ABC's Marcus Baram gets the scoop on the soon-to-be-filmed Oliver Stone movie "W," starring Josh Brolin as President Bush. Great details from the script: "The first scene, in which Bush and his advisers brainstorm different terms to describe their global enemies, from 'Axis of Hatred' to 'Axis of Unbearably Odious,' is followed by an early glimpse of the hard-drinking young man when he was a college student at Yale," Baram writes.

"Drinking vodka mixed with orange juice out of a trash can at the DKE frat house, Bush impresses the fraternity leader with his ability to memorize the names of his fellow pledges."

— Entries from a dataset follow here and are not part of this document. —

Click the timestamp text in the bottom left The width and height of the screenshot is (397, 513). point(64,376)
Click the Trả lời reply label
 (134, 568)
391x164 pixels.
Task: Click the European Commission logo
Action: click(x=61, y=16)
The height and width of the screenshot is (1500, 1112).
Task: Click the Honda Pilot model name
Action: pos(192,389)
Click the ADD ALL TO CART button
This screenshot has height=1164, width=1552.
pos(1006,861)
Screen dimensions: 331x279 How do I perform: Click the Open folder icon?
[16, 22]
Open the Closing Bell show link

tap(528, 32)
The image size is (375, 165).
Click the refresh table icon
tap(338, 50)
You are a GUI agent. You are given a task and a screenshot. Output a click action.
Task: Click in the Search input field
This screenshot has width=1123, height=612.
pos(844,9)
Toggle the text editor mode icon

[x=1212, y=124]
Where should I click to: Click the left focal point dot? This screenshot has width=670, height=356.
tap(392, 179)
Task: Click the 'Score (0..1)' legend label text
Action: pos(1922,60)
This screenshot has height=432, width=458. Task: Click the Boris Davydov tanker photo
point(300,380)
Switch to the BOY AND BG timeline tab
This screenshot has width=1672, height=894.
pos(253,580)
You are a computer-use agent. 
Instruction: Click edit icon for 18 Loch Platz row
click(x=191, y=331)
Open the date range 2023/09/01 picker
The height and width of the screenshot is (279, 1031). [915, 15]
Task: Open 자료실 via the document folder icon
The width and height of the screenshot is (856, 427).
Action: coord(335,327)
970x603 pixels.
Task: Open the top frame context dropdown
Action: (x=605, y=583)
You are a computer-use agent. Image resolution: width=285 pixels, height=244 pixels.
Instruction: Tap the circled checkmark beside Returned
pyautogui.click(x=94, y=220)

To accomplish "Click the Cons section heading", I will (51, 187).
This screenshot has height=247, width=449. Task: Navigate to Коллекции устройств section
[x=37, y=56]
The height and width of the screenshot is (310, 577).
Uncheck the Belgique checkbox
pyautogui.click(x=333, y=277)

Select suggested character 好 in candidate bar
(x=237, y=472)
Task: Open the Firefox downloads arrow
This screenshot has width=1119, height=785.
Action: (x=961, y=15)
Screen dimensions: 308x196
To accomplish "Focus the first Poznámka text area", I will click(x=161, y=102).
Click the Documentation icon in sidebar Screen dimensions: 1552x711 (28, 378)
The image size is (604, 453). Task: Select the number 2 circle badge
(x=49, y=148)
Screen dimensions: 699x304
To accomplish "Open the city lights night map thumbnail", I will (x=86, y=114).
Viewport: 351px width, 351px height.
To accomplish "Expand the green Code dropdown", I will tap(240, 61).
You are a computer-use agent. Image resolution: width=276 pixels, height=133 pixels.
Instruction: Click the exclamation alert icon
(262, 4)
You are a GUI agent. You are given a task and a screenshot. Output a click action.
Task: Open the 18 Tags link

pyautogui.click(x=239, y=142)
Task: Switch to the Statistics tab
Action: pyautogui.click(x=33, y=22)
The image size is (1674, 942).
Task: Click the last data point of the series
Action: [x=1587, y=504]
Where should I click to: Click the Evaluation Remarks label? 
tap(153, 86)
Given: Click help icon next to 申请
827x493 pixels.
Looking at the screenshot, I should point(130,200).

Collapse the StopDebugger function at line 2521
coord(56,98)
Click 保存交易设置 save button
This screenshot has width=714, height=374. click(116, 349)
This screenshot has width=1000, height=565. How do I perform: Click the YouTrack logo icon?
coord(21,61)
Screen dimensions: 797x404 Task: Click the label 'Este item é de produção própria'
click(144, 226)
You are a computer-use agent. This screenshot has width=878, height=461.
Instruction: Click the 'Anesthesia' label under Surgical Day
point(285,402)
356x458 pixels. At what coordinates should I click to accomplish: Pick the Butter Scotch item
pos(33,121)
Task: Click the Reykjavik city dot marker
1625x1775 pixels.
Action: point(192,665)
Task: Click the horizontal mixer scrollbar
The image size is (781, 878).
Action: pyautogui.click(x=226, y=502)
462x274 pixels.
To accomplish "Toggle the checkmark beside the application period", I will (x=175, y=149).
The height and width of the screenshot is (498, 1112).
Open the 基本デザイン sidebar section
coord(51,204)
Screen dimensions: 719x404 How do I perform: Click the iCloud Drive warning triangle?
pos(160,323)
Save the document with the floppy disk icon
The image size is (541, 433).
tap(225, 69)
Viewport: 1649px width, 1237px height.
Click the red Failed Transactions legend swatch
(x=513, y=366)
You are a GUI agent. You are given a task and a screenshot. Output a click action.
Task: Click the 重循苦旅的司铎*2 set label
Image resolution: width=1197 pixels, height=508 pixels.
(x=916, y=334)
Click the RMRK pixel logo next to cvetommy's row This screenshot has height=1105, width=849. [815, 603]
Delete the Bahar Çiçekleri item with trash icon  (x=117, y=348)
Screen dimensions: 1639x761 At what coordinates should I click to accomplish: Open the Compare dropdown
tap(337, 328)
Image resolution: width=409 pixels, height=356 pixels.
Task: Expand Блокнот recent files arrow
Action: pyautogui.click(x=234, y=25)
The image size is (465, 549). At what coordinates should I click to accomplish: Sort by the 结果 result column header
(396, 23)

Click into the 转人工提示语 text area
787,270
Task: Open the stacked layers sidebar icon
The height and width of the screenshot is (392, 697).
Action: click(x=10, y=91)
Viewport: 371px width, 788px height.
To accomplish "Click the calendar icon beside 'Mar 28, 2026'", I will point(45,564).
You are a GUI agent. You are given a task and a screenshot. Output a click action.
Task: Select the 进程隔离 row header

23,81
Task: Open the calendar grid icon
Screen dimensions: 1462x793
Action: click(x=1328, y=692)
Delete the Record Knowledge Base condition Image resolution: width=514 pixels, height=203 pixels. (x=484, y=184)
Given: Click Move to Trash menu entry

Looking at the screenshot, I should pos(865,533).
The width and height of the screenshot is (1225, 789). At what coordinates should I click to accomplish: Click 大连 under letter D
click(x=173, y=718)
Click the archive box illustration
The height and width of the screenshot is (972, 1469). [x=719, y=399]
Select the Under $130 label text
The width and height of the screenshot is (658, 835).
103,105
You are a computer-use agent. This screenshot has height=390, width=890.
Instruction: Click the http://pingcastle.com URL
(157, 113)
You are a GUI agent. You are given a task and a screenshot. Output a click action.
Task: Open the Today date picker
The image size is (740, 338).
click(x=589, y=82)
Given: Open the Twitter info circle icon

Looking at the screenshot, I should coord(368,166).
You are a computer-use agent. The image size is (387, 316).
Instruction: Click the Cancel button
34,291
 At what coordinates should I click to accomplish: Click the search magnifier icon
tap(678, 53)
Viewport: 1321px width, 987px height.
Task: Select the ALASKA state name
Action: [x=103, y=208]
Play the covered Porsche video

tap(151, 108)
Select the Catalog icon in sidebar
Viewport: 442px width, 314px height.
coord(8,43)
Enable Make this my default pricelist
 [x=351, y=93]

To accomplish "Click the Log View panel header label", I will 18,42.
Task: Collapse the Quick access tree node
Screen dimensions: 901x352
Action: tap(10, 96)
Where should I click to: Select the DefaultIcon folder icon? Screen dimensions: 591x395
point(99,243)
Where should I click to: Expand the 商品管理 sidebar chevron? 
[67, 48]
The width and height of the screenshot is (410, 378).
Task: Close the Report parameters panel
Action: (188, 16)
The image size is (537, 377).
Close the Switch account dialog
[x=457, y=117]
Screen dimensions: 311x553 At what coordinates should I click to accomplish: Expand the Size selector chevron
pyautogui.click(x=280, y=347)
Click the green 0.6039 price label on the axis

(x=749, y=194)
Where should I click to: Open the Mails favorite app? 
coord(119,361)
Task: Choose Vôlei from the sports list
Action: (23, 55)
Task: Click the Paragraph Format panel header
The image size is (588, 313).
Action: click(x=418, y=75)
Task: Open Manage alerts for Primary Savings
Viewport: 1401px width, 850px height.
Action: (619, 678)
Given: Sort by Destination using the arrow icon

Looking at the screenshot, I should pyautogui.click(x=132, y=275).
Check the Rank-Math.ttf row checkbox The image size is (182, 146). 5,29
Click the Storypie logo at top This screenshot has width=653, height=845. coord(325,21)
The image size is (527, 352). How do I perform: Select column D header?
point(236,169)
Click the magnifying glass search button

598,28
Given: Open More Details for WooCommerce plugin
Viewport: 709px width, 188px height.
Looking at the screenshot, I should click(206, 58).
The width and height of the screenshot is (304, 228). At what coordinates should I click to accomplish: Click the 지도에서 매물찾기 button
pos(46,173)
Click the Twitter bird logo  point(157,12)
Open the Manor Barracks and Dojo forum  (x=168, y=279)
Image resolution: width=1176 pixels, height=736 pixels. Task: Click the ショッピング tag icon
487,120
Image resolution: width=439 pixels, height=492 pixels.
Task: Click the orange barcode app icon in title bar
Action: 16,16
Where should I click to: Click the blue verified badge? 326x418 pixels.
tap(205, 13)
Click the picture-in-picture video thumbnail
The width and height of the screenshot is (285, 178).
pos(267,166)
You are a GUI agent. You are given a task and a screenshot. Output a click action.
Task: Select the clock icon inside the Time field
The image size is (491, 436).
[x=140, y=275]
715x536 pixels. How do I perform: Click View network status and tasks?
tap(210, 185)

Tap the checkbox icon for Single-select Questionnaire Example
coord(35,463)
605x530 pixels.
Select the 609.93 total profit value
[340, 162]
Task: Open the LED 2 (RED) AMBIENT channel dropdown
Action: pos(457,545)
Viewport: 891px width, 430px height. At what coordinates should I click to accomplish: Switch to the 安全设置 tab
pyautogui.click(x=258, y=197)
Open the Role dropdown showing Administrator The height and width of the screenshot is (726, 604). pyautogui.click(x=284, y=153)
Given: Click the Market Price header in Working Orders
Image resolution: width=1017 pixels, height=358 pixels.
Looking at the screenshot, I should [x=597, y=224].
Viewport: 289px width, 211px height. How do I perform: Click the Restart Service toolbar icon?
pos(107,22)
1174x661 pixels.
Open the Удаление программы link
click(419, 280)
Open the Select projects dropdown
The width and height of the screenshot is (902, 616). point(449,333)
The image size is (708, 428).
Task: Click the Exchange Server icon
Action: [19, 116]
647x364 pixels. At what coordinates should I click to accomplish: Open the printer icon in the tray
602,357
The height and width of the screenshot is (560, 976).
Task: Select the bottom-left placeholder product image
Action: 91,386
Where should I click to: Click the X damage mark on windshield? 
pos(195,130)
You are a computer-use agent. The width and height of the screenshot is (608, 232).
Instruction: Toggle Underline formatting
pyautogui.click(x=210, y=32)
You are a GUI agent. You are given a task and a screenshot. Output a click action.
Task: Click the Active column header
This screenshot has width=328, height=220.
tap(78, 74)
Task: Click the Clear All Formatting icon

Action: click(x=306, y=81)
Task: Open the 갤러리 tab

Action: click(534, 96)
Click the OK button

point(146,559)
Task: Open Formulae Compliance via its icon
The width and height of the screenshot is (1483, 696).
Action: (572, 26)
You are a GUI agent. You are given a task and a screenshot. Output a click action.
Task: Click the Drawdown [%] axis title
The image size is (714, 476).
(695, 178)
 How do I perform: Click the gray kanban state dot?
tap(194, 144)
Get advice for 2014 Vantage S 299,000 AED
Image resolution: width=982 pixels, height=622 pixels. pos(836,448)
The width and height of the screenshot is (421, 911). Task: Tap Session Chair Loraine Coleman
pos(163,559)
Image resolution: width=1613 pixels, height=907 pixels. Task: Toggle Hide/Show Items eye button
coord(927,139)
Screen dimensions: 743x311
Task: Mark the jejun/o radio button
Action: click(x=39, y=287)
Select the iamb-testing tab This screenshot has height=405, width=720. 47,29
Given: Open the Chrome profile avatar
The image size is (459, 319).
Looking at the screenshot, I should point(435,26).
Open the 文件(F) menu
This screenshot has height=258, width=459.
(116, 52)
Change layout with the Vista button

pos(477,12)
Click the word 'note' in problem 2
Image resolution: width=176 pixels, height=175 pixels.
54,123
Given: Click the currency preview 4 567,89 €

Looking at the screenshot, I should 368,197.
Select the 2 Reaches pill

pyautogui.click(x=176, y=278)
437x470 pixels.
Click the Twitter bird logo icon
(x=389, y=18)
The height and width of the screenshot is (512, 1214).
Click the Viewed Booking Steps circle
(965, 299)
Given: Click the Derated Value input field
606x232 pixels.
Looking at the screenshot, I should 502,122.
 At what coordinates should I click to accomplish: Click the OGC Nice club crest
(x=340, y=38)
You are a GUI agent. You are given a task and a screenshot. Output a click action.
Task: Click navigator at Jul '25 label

In Pennsylvania, the battle for white men is on: "The biggest prey this primary season, discussed in countless political dispatches and talk shows, is hiding in plain sight," Timothy McNulty writes in the Pittsburgh Post-Gazette. "The species is described -- depending on who's talking -- as either traditional or old-fashioned, proud or angry, straight-talking or racist/sexist. It is rough-hewn. It is gritty. It is a walking, talking cliche. It is Pennsylvania's voting-age white male and he may be none of the above, but rather as varied and hard to pin down as all 3.86 million of them statewide."

ABC's Jake Tapper gave the presidential pork rundown for fiscal 2008 on Wednesday's "Good Morning America." The tally: Clinton secured 281 earmarks, worth $296.2 million; Obama 53 earmarks worth $97.4 million; McCain has never asked for an earmark. Congress' total haul, per Citizens Against Government Waste's annual "pork book": 11,610 projects -- the second-highest number ever -- worth $17.2 billion.

Five years after it was issued, and four years after it was rescinded . . . "The Pentagon made public a now-defunct legal memo that approved the use of harsh interrogation techniques against terror suspects, saying that President Bush's wartime authority trumps any international ban on torture," the AP's Lara Jakes Jordan reports. "The memo also offered a defense in case any interrogator was charged with violating U.S. or international laws."

ABC's Philadelphia debate is set for April 16, and another debate could be on tap before we're through. Per the Indianapolis Star: "The Indiana Debate Commission, formed last year, has asked Clinton and Obama to meet in a nationally televised debate in Indiana sometime between Pennsylvania's primary on April 22 and Indiana's on May 6."

As we all grow a little too expert on the intricacies of credentials committees, Donna Brazile corrects an error on the committee's makeup.

A new bookmark from a new group: www.patriotmajoritytoday.com, a "news and information source for Americans who want our country to move in a new direction -- now, not in the next 100 years."

The kicker:

"He looks like the guy who can't stop talking about how well his tomatoes are doing. He looks like the guy who goes into town for turpentine. He looks like the guy who always has wiry hair growing out of new places. He looks like the guy who points out the spots they missed at the car wash." -- David Letterman, unfurling the whole collection of insults at John McCain.

"You look like a guy caught smuggling reptiles in his pants." -- McCain, in response.

"You have to look at the pins when you throw it." -- 10-year-old Gabriella Lamas, to the New York Daily News, offering some bowling tips for Barack Obama after outscoring him, 47-37, in her most recent outing.

"I know I'll love it because, clean air, clean water and many, many, many mountains." -- Hal James Styles Jr., a Republican who's running for Sen. Larry Craig's Senate seat in Idaho despite the fact that he's never actually been to the state of Idaho.